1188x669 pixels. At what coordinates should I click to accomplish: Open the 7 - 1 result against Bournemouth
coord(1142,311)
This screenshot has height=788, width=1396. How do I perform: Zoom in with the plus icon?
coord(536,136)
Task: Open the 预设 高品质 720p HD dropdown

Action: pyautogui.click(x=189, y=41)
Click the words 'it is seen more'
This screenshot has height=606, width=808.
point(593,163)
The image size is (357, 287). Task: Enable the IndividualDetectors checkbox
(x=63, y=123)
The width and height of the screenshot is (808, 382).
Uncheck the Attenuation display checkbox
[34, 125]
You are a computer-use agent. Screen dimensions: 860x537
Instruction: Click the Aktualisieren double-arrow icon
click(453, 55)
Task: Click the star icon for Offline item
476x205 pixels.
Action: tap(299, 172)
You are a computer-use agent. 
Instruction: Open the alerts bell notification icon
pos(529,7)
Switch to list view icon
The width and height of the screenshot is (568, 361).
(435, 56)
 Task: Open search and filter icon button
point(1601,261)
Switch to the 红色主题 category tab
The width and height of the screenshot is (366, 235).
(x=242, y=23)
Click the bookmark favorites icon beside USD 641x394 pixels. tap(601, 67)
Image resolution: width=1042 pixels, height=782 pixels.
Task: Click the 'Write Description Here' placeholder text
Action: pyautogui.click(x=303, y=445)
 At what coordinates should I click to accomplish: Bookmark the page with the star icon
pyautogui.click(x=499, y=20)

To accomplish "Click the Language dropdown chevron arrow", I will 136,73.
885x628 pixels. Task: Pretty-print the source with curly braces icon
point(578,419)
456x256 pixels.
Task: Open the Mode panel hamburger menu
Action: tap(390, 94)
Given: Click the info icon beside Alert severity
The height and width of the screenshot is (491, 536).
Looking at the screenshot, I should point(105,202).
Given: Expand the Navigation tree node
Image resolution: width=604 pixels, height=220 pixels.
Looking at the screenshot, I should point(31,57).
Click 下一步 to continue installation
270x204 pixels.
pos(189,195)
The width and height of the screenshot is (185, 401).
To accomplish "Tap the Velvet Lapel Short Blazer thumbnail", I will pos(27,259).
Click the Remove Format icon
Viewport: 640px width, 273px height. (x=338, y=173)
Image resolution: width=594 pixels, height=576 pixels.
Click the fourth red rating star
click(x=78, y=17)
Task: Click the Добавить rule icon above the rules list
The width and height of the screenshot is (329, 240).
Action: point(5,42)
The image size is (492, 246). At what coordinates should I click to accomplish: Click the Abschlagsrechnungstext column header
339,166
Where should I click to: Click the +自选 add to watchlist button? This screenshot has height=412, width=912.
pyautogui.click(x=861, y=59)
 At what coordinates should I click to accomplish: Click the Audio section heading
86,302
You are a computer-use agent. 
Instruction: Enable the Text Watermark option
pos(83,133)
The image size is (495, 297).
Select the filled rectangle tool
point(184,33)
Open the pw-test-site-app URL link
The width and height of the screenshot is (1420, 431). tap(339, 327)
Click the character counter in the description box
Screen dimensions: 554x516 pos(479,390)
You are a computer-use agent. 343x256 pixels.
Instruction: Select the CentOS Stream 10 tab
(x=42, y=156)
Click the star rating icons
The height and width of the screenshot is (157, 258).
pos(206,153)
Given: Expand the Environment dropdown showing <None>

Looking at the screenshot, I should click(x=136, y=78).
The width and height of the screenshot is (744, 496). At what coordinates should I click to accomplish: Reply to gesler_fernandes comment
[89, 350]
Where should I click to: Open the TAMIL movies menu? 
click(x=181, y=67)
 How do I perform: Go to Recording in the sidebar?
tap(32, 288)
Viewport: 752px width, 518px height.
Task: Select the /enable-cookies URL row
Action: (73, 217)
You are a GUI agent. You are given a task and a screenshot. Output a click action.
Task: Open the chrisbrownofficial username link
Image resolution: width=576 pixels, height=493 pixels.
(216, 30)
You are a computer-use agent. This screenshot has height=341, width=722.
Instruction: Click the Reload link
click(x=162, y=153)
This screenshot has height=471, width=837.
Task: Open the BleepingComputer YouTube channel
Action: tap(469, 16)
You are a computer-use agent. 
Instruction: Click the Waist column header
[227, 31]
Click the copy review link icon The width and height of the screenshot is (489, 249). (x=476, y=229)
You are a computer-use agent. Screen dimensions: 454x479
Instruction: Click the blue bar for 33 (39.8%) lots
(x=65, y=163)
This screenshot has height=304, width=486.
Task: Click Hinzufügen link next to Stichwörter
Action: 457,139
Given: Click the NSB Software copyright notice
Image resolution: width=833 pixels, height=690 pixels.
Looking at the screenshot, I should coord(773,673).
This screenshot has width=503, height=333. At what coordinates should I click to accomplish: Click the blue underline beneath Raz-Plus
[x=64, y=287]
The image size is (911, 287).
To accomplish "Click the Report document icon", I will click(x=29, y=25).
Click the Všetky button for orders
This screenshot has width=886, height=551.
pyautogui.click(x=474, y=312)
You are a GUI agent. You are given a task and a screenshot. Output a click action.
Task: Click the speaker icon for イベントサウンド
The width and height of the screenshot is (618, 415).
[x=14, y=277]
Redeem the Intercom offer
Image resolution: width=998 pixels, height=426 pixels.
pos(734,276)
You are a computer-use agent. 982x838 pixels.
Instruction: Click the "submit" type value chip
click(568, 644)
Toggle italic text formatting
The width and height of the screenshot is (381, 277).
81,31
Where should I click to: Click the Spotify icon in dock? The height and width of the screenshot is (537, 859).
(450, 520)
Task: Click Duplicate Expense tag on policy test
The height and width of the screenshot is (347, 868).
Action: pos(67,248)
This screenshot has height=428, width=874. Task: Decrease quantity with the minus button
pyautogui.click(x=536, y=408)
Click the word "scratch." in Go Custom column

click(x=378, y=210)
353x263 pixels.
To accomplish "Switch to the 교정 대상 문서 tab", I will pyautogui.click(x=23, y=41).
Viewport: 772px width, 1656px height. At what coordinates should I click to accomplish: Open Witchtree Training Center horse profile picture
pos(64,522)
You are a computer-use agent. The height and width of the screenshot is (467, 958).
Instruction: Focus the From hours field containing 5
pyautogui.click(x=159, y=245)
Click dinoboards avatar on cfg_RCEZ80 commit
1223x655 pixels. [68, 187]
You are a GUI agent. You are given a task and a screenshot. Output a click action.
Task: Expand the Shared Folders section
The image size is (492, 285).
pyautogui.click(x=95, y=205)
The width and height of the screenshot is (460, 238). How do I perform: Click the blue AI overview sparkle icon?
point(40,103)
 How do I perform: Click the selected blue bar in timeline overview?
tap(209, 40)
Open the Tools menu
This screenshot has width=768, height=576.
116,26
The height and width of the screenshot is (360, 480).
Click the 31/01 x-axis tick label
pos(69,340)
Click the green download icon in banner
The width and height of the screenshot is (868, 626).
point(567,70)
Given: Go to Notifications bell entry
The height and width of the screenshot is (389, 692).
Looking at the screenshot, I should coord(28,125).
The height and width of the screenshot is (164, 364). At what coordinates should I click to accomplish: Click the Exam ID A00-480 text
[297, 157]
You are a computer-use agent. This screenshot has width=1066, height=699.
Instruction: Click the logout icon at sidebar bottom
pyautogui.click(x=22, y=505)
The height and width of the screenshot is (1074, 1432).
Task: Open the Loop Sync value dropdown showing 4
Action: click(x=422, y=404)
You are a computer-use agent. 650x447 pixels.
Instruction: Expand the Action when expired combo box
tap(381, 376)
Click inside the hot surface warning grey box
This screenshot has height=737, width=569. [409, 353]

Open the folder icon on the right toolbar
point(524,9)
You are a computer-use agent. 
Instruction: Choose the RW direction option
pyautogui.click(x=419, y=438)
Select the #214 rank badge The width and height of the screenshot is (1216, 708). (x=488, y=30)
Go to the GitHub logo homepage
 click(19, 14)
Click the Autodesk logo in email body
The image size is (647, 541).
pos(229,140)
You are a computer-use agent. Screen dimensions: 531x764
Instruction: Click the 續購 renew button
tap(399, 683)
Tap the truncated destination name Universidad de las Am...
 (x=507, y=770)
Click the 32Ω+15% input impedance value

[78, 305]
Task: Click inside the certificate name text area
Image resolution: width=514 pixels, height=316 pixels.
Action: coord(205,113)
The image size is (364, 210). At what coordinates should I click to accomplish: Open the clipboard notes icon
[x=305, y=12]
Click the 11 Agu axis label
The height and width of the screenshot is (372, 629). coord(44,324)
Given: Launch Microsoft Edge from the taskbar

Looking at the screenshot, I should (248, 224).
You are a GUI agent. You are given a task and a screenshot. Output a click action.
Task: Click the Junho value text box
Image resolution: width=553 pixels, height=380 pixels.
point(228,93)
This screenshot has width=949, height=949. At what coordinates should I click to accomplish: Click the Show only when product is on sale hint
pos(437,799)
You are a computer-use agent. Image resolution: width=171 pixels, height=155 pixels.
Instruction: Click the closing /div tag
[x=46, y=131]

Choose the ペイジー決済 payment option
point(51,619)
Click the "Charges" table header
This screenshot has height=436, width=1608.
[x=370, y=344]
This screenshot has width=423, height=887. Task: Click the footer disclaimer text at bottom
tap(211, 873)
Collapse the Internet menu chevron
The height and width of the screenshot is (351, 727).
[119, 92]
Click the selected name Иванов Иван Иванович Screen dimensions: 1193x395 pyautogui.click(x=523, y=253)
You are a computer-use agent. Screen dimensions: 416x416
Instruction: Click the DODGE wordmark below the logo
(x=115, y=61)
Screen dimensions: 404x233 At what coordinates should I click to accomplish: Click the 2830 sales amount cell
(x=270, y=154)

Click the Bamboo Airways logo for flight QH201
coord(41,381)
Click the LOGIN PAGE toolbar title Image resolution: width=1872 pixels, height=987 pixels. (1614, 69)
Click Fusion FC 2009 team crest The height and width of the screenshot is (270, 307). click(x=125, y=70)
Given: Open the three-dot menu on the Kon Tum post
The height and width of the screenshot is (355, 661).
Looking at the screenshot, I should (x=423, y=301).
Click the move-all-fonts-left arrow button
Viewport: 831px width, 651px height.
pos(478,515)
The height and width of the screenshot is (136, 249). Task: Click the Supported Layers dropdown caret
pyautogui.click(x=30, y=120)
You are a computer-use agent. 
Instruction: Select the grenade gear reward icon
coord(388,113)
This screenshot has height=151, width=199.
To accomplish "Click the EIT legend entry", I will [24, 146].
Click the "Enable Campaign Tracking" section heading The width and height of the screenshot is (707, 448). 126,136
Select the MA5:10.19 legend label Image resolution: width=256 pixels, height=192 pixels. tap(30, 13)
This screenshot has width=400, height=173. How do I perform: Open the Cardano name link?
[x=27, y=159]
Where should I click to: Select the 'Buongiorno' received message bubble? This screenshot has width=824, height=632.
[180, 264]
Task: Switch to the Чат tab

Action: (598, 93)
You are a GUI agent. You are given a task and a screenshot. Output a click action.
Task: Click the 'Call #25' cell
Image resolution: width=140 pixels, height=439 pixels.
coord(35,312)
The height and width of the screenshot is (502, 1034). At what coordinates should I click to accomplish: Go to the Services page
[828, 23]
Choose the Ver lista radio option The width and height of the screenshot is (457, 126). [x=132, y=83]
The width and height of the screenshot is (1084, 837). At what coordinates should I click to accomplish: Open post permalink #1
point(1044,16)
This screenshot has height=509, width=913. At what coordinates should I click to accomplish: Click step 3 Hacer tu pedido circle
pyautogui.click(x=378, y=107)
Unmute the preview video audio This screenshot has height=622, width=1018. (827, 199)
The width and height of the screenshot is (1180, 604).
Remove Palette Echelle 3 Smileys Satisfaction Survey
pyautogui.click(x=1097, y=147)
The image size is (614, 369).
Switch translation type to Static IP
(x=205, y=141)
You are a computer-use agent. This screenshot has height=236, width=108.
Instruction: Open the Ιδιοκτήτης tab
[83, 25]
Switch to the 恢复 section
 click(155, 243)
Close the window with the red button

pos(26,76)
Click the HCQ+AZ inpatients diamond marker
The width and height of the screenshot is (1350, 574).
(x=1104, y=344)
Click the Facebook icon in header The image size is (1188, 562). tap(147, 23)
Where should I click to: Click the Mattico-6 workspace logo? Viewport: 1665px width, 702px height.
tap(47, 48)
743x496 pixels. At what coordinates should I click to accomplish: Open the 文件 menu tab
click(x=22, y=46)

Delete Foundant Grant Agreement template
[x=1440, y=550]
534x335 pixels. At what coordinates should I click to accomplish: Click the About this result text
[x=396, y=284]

* * * * * * * * *

### YOUR INSTRUCTIONS
Among the entries above, copy exactly only the lines starting with the one containing "Given: Click the NSB" and going through the one containing "The image size is (911, 287).", both ends included.

### RESULT OF THE EXERCISE
Given: Click the NSB Software copyright notice
Image resolution: width=833 pixels, height=690 pixels.
Looking at the screenshot, I should coord(773,673).
This screenshot has width=503, height=333. At what coordinates should I click to accomplish: Click the blue underline beneath Raz-Plus
[x=64, y=287]
The image size is (911, 287).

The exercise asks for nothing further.